◆ Raw data:
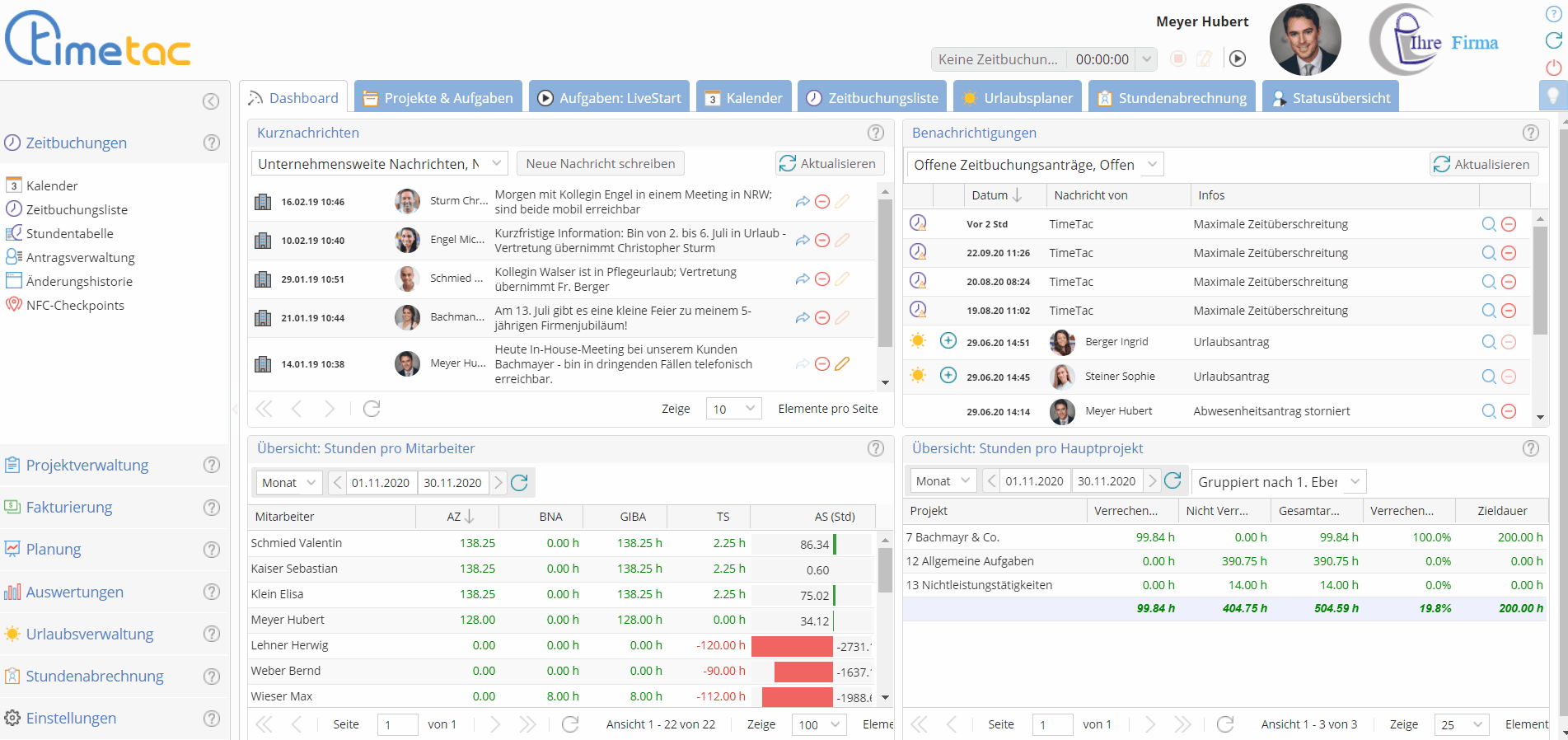Collapse the left sidebar with arrow icon
The width and height of the screenshot is (1568, 740).
coord(211,101)

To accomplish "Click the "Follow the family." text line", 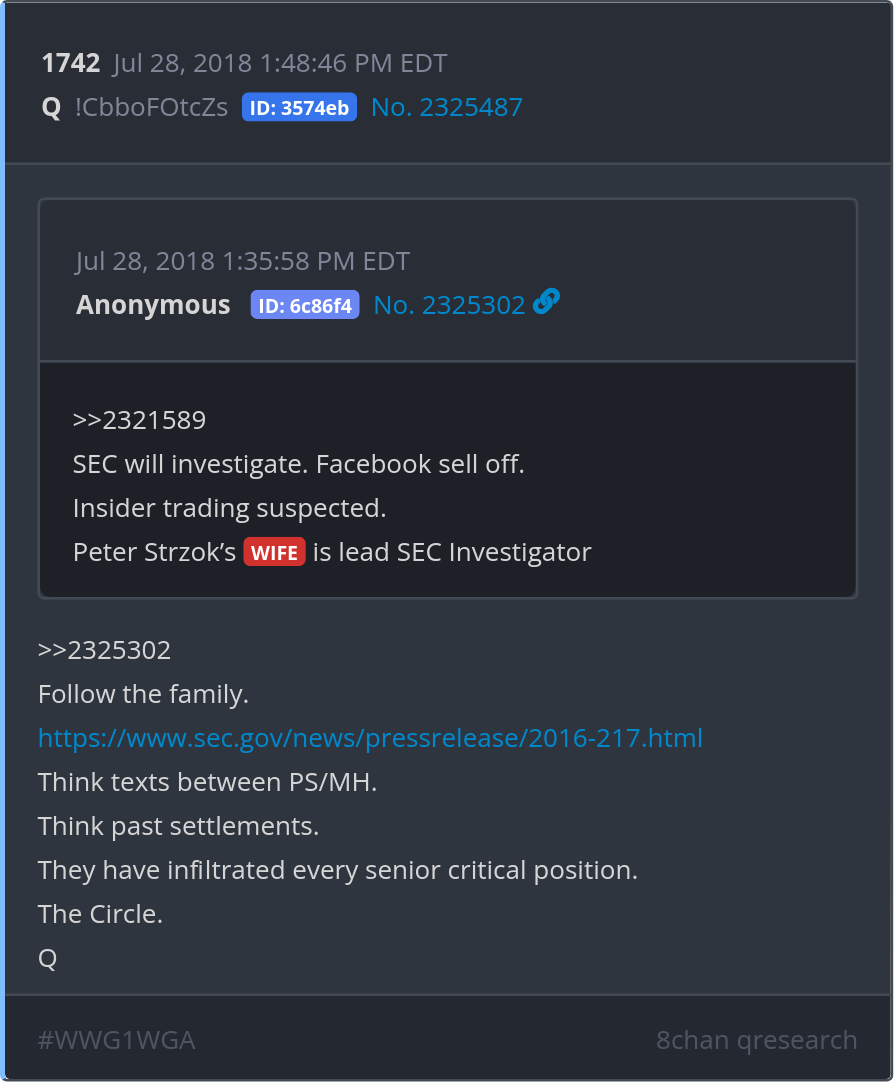I will (143, 694).
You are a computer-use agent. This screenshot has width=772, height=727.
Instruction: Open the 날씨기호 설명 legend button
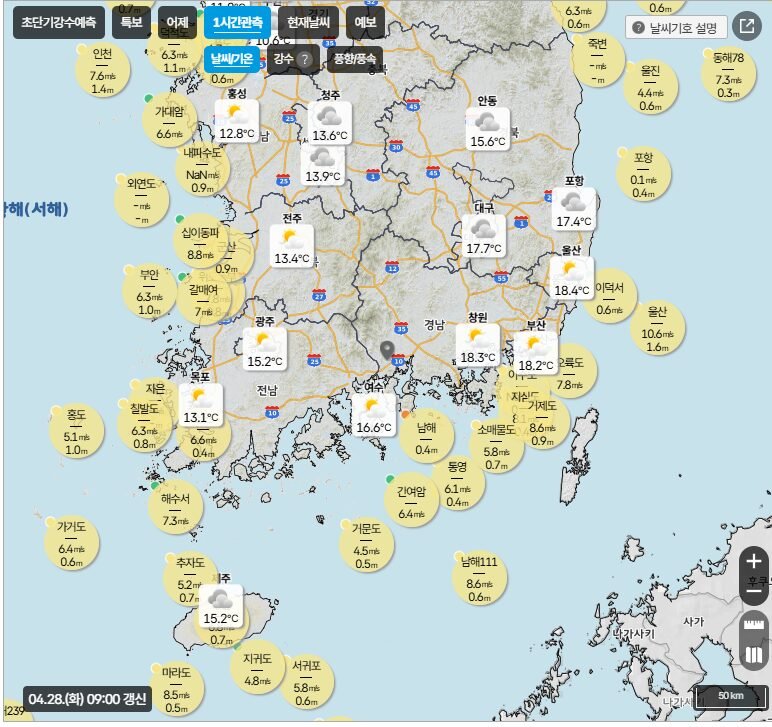click(677, 27)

◆ Required action: From the line containing "You are a computer-use" through the final line of the records, write out each line exactly, and include no pictures.

◆ Solution below:
You are a computer-use agent. This screenshot has width=772, height=727.
Instruction: Open the 날씨기호 설명 legend button
click(677, 27)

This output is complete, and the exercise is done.